Memory Lane

My Apologies To Barbra Streisand

Entertainment Pictures / Alamy Stock Photo

It happened again. I’m talking to someone, and out of the blue, they say, “Wow, you look just like Barbra Streisand!” It used to annoy me because although I loved Barbra’s voice, I wasn’t such a fan of her nose. Which, I knew, was the main reason I looked like her. Or at least I did once I started straightening my hair. But before then, there was the time that my sister (long before I started calling her “Black”) first made the connection, albeit it in a very unexpected – and public – way.


You see, it all started with an innocent visit to Saks Fifth Avenue in the Houston Galleria. She was about to get married (not for the first time, I might add, and I probably shouldn’t mention how many engagements she had but called off), and it was only days away from the wedding. I was in from overseas, and we were doing some last-minute shopping (she liked to call it “retail therapy”) for her as I’m definitely not a “shopper” and Saks Fifth Avenue has never been my price point, although Black has often tried to explain the concept of calculating cost per wearing.

So, you may be wondering, what has any of this to do with my looking like Barbra Streisand?

I can’t remember if we started at the shoe department and were heading to cosmetics or vice versa, but we cut through an accessories area that included hats. Before I knew it, my sister tossed one at me that seemed like half hat/half wig as it had straight hair attached to it. And then said, in that older sister way that’s somewhere between a dare and a command, which leaves you no option but to “obey”,

Put it on! [Slight pause followed by uncontrollable laughter and then trying to speak while still laughing …] Look in the mirror. You are the spitting image of Barbra Streisand.

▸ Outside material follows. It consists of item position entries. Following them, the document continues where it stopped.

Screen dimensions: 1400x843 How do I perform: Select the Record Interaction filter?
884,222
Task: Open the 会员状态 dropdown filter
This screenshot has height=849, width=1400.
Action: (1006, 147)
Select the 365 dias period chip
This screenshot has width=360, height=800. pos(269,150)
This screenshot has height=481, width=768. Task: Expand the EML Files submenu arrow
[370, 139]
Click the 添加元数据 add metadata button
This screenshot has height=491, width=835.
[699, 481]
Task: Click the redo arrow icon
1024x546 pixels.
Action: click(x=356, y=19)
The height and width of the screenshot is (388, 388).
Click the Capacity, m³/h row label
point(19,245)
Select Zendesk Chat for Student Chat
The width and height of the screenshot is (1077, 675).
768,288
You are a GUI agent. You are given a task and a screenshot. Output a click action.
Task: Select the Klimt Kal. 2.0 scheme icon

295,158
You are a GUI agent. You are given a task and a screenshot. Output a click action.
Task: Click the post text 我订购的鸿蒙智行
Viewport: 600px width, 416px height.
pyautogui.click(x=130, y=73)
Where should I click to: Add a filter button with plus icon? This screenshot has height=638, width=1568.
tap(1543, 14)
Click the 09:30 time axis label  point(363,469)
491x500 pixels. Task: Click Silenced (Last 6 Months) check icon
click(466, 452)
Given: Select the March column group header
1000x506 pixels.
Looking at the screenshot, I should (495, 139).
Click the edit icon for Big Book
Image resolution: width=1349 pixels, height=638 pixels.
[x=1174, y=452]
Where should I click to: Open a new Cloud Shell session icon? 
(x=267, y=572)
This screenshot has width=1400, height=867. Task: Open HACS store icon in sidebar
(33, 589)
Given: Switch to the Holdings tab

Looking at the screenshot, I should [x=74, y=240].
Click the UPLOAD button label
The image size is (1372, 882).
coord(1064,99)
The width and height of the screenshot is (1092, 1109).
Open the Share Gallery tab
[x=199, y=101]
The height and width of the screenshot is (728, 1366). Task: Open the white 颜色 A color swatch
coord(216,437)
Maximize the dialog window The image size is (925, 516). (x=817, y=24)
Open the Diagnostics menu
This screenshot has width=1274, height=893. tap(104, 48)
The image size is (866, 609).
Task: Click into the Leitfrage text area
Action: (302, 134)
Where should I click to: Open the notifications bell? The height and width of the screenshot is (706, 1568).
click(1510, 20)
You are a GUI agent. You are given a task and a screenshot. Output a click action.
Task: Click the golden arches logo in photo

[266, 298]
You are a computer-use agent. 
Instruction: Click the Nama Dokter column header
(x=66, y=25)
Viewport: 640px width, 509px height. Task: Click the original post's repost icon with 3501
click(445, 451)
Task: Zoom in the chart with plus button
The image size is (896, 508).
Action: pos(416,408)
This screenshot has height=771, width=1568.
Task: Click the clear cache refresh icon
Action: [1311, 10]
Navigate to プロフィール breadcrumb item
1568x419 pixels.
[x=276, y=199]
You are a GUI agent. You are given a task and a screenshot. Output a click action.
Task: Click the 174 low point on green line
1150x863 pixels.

I suppose my theater degree didn’t help matters, as once I glanced into a mirror and saw she was right, I went into a really bad impersonation by singing (off-key, no less), the first few words of “People,” complete with crossing my eyes (not to make fun of people with strabismus) to achieve just the right Barbra “effect”.

Over the years, we’ve laughed at how we probably should have bought that hat, but maybe it’s better that we didn’t. At least for me as, in the years to come, my sister would put my life in a book, so heaven knows what she would have done if she could have had a photo of me in that hat. Better to leave it to your imagination.